D’altronde che i protagonisti del piccolo o grande schermo si lancino nella politica, non è certo una novità e Arnold Schwarzenegger docet. Persino in Italia gli esempi si sprecano: da Iva Zanicchi a Mara Carfagna, passando per Elisabetta Gardini. Certo, nel Belpaese nessuna che sia diventata governatore di uno Stato ma dal tacco 13 al tailleur castigato il passo è stato fatto. La Nixon piace, intanto, e piaceva parecchio anche il suo personaggio, Miranda Hobbes.

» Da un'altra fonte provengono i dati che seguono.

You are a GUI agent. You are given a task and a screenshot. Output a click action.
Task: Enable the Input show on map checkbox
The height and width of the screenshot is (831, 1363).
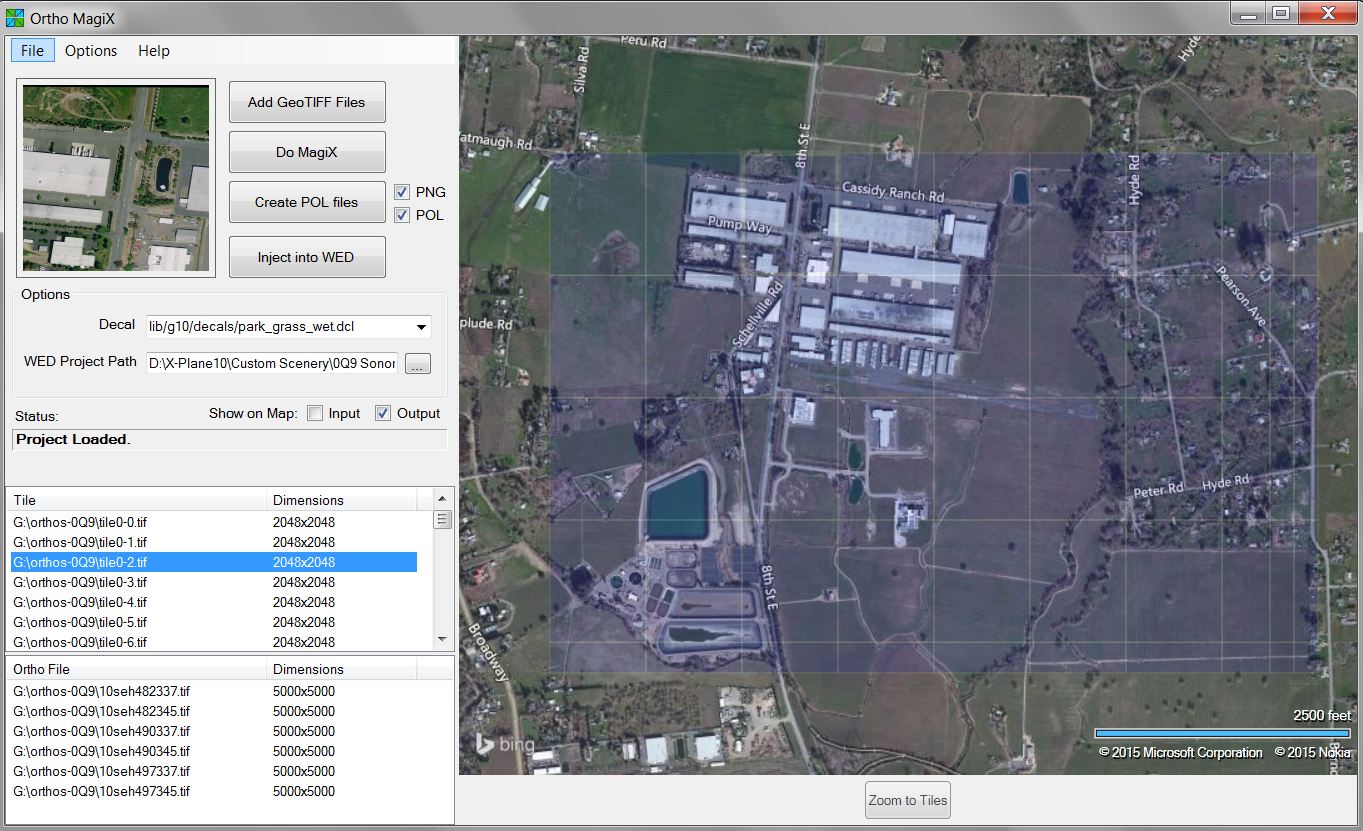pos(315,413)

Ora che la bella attrice si lanci o meno nell’avventura è ancora tutto da vedere ma che Miranda potesse in effetti pensare all’ipotesi di una carriera di guida dei suoi concittadini, in fondo non era così lontano e a ripensare bene alla rossa del telefilm, lei le carte per gareggiare e finanche vincere ce le avrebbe eccome. Stakanovista fino al midollo, avvocato in carriera tanto da mollare un studio legale non alla sua altezza, Miranda mette il lavoro prima dell’Amore ma poi realizza che è importante pure quello e allora si redime, ma non troppo, restando fedele a se stessa e al suo meraviglioso cinismo. Miranda diffida degli smielati e preferisce le cose reali, non teme i cambiamenti né i giudizi altrui e si adatta alla vita (sua) che cambia, tanto da abbandonare la glamour di Manhattan per Brooklyn senza farne per questo una tragedia. Insomma, Miranda è una che ha stoffa. Certo se a candidarsi fosse stata Carrie (Bradshaw) di sicuro avrebbe dettato stile in politica e le sue (spesso) sciatte e mal vestite colleghe ne avrebbero tratto giovamento ma scrivere come fa lei conta se sei una giornalista, non una governatrice. Samantha (Jones) avrebbe, invece, reso goliardici (per usare un eufemismo) i noiosi discorsi di politici politicanti ma la serietà e il buon gusto ne sarebbero usciti platealmente e drammaticamente sconfitti. E nemmeno Charlotte (York) avrebbe fatto centro: troppo insicura, delicata e self control woman per resistere ai ritmi talvolta distruttivi della politica, specie quella di un governatore di uno Stato.

Insomma, tra le quattro Miranda è quella che avrebbe davvero le carte in regola e c’è da scommetterci che se vincesse, qualcuno “Jules e Mimì” lo produrrebbe per davvero e il Cosmopolitan sarebbe il drink ufficiale di New York. Non male direi.